Real-time Optimal Control of Robots
Optimal controllers computed using inexact model information lead to significant performance degradation. One way to avoid this limitation is to use model-free optimal control. However, model-free optimal control approaches require a large amount of training data. The goal of this research is to introduce an optimal control formulation that uses inexact models to speed up the computation and measured data to avoid the simulation reality gap introduced by inexact model-based future prediction. The result is a real-time – half model-based and half data-driven – optimal control formulation which is suitable for real-time hardware-in-the-loop control. Experiments on a three-link direct drive torque-controlled robot demonstrate the benefits of the proposed hardware-in-the-loop optimal control method.

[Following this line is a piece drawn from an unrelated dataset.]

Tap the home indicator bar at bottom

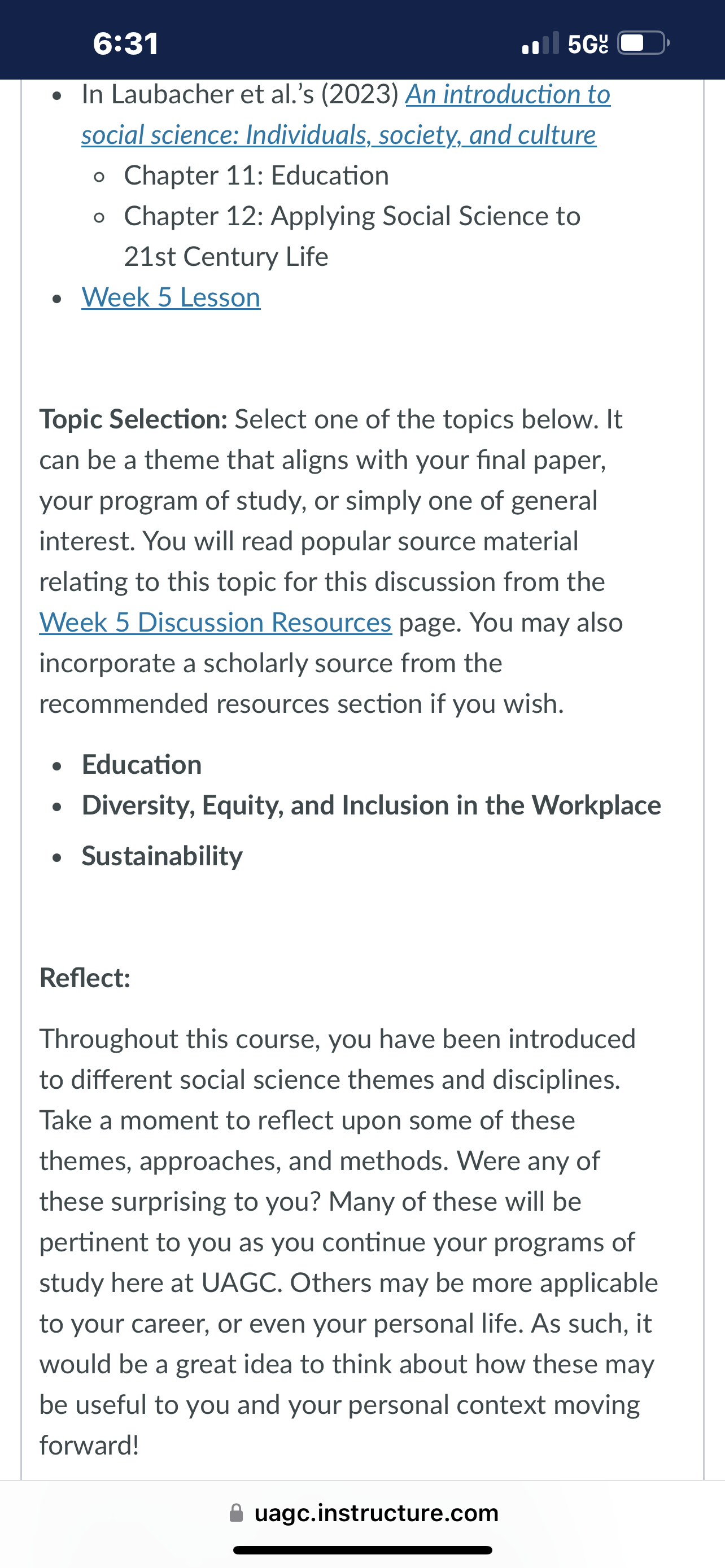pyautogui.click(x=363, y=1550)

- Y. Chen, Y. Li and D. J. Braun, Data-Driven Iterative Optimal Control for Switched Dynamical Systems, IEEE Robotics and Automation Letters, vol. 8, no. 1, pp. 296-303, 2023.
- Y. Chen and D.J. Braun, Iterative Online Optimal Feedback Control, IEEE Transactions on Automatic Control, vol. 66, no. 2, pp. 566-580, 2021.

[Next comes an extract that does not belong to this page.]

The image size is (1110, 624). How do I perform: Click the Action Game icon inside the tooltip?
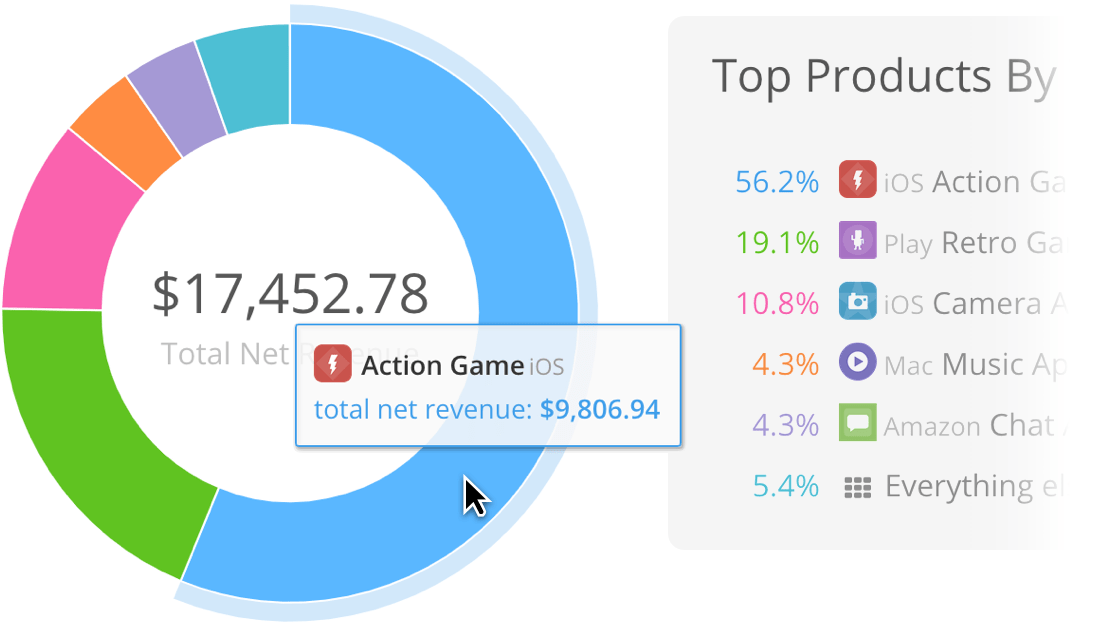coord(331,364)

- Y. Chen and D.J. Braun, Hardware-in-the-Loop Iterative Optimal Feedback Control without Model-based Future Prediction, IEEE Transactions on Robotics, vol. 35, no. 6, pp. 1419-1434, 2019.
Optimal Control of Compliantly Actuated Robots
Compliant actuation is a biologically inspired actuation concept which promises mechanical adaptability and unseen agility for new-generation robots. However, compliant actuation introduces non-linearity, actuation constraints, and control redundancy which make robots challenging to control. In this research, we investigate how impedance control strategies emerge from the first principles of optimality, and how these strategies can be used to actuate compliant variable impedance robots. We used computational optimal control to make the ”DLR David” robot perform a highly dynamic ball-throwing task – similar to javelin throwing at the Olympics –which requires precise timing and perfect execution. The video below shows the result. The behavior of the robot is surprising because it is predicted by numerical optimization without the use of human data or expert demonstration.
- D.J. Braun, F. Petit, F. Huber, S. Haddadin, P. van der Smagt, A. Albu-Schaffer, and S. Vijayakumar, Robots Driven by Compliant Actuators: Optimal Control under Actuation Constraints, IEEE Transactions on Robotics, vol. 29, no. 5, pp. 1085-1101, 2013.